[Records excerpted from a collection]
+ + + + + + +

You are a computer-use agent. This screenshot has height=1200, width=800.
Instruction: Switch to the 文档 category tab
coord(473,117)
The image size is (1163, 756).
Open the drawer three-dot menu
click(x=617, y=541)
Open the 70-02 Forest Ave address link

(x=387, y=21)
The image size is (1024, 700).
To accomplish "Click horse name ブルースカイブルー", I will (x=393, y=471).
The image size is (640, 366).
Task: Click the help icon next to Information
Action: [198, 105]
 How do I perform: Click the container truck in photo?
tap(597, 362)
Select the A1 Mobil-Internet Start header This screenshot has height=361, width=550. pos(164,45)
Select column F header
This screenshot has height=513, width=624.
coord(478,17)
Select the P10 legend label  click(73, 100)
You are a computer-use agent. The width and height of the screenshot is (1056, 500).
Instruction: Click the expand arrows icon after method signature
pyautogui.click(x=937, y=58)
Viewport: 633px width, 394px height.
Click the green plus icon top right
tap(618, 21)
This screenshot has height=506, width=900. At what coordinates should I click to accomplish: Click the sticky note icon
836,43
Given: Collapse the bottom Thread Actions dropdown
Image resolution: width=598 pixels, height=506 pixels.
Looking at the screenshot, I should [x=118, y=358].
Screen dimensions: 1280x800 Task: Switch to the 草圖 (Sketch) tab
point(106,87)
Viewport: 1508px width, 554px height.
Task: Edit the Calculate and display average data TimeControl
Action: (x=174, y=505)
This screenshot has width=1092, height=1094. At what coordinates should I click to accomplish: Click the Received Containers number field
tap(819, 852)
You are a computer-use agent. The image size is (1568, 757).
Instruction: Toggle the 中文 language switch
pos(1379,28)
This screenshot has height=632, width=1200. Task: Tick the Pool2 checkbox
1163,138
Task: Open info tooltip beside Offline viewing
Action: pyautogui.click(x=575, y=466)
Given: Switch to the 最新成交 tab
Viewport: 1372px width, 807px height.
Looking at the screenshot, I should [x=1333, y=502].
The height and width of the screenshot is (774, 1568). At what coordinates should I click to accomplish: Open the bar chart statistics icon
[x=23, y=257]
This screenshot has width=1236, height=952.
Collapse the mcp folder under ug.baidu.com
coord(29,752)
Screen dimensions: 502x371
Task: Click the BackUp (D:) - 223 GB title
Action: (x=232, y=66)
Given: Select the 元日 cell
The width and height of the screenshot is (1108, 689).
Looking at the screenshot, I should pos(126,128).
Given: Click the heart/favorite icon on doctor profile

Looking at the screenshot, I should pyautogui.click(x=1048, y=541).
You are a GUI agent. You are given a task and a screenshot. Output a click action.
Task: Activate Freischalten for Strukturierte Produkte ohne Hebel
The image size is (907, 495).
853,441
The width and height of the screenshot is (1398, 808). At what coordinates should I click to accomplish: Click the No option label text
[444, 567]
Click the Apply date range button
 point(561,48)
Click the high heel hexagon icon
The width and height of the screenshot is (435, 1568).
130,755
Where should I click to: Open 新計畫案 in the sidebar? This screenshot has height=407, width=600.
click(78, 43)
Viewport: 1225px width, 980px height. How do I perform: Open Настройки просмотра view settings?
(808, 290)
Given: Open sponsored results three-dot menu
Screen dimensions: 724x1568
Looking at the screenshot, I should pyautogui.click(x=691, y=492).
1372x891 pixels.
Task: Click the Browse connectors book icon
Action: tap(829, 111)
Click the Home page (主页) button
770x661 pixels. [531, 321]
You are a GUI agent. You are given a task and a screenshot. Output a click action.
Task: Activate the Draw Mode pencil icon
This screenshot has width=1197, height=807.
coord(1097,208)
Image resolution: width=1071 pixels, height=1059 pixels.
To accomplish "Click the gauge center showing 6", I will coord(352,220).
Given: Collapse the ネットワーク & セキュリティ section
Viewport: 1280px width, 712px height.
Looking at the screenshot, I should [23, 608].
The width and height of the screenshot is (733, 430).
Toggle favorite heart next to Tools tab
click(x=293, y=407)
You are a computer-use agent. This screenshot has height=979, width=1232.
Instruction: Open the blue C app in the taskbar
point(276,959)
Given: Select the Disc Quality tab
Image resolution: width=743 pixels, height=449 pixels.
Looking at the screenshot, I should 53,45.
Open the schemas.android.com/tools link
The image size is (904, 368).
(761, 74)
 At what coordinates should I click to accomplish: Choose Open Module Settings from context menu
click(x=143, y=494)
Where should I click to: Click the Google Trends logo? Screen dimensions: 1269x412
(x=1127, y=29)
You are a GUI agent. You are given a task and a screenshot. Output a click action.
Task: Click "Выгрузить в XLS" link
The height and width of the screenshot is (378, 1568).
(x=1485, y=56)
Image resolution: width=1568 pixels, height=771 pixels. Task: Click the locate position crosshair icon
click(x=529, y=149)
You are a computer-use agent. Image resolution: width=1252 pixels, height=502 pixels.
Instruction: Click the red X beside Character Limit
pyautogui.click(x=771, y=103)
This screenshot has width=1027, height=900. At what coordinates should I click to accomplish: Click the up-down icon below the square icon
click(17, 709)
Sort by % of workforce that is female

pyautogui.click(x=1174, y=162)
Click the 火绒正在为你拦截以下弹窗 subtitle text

+ + + + + + +

→ Task directions
Make an exact copy of all the data.

→ Result of the exercise
You are a computer-use agent. This screenshot has height=1200, width=800.
Instruction: Switch to the 文档 category tab
coord(473,117)
The image size is (1163, 756).
Open the drawer three-dot menu
click(x=617, y=541)
Open the 70-02 Forest Ave address link

(x=387, y=21)
The image size is (1024, 700).
To accomplish "Click horse name ブルースカイブルー", I will (x=393, y=471).
The image size is (640, 366).
Task: Click the help icon next to Information
Action: [198, 105]
 How do I perform: Click the container truck in photo?
tap(597, 362)
Select the A1 Mobil-Internet Start header This screenshot has height=361, width=550. pos(164,45)
Select column F header
This screenshot has height=513, width=624.
coord(478,17)
Select the P10 legend label  click(73, 100)
You are a computer-use agent. The width and height of the screenshot is (1056, 500).
Instruction: Click the expand arrows icon after method signature
pyautogui.click(x=937, y=58)
Viewport: 633px width, 394px height.
Click the green plus icon top right
tap(618, 21)
This screenshot has height=506, width=900. At what coordinates should I click to accomplish: Click the sticky note icon
836,43
Given: Collapse the bottom Thread Actions dropdown
Image resolution: width=598 pixels, height=506 pixels.
Looking at the screenshot, I should [x=118, y=358].
Screen dimensions: 1280x800 Task: Switch to the 草圖 (Sketch) tab
point(106,87)
Viewport: 1508px width, 554px height.
Task: Edit the Calculate and display average data TimeControl
Action: (x=174, y=505)
This screenshot has width=1092, height=1094. At what coordinates should I click to accomplish: Click the Received Containers number field
tap(819, 852)
You are a computer-use agent. The image size is (1568, 757).
Instruction: Toggle the 中文 language switch
pos(1379,28)
This screenshot has height=632, width=1200. Task: Tick the Pool2 checkbox
1163,138
Task: Open info tooltip beside Offline viewing
Action: pyautogui.click(x=575, y=466)
Given: Switch to the 最新成交 tab
Viewport: 1372px width, 807px height.
Looking at the screenshot, I should [x=1333, y=502].
The height and width of the screenshot is (774, 1568). At what coordinates should I click to accomplish: Open the bar chart statistics icon
[x=23, y=257]
This screenshot has width=1236, height=952.
Collapse the mcp folder under ug.baidu.com
coord(29,752)
Screen dimensions: 502x371
Task: Click the BackUp (D:) - 223 GB title
Action: (x=232, y=66)
Given: Select the 元日 cell
The width and height of the screenshot is (1108, 689).
Looking at the screenshot, I should pos(126,128).
Given: Click the heart/favorite icon on doctor profile

Looking at the screenshot, I should pyautogui.click(x=1048, y=541).
You are a GUI agent. You are given a task and a screenshot. Output a click action.
Task: Activate Freischalten for Strukturierte Produkte ohne Hebel
The image size is (907, 495).
853,441
The width and height of the screenshot is (1398, 808). At what coordinates should I click to accomplish: Click the No option label text
[444, 567]
Click the Apply date range button
 point(561,48)
Click the high heel hexagon icon
The width and height of the screenshot is (435, 1568).
130,755
Where should I click to: Open 新計畫案 in the sidebar? This screenshot has height=407, width=600.
click(78, 43)
Viewport: 1225px width, 980px height. How do I perform: Open Настройки просмотра view settings?
(808, 290)
Given: Open sponsored results three-dot menu
Screen dimensions: 724x1568
Looking at the screenshot, I should pyautogui.click(x=691, y=492).
1372x891 pixels.
Task: Click the Browse connectors book icon
Action: tap(829, 111)
Click the Home page (主页) button
770x661 pixels. [531, 321]
You are a GUI agent. You are given a task and a screenshot. Output a click action.
Task: Activate the Draw Mode pencil icon
This screenshot has width=1197, height=807.
coord(1097,208)
Image resolution: width=1071 pixels, height=1059 pixels.
To accomplish "Click the gauge center showing 6", I will coord(352,220).
Given: Collapse the ネットワーク & セキュリティ section
Viewport: 1280px width, 712px height.
Looking at the screenshot, I should [23, 608].
The width and height of the screenshot is (733, 430).
Toggle favorite heart next to Tools tab
click(x=293, y=407)
You are a computer-use agent. This screenshot has height=979, width=1232.
Instruction: Open the blue C app in the taskbar
point(276,959)
Given: Select the Disc Quality tab
Image resolution: width=743 pixels, height=449 pixels.
Looking at the screenshot, I should 53,45.
Open the schemas.android.com/tools link
The image size is (904, 368).
(761, 74)
 At what coordinates should I click to accomplish: Choose Open Module Settings from context menu
click(x=143, y=494)
Where should I click to: Click the Google Trends logo? Screen dimensions: 1269x412
(x=1127, y=29)
You are a GUI agent. You are given a task and a screenshot. Output a click action.
Task: Click "Выгрузить в XLS" link
The height and width of the screenshot is (378, 1568).
(x=1485, y=56)
Image resolution: width=1568 pixels, height=771 pixels. Task: Click the locate position crosshair icon
click(x=529, y=149)
You are a computer-use agent. Image resolution: width=1252 pixels, height=502 pixels.
Instruction: Click the red X beside Character Limit
pyautogui.click(x=771, y=103)
This screenshot has width=1027, height=900. At what coordinates should I click to accomplish: Click the up-down icon below the square icon
click(17, 709)
Sort by % of workforce that is female

pyautogui.click(x=1174, y=162)
Click the 火绒正在为你拦截以下弹窗 subtitle text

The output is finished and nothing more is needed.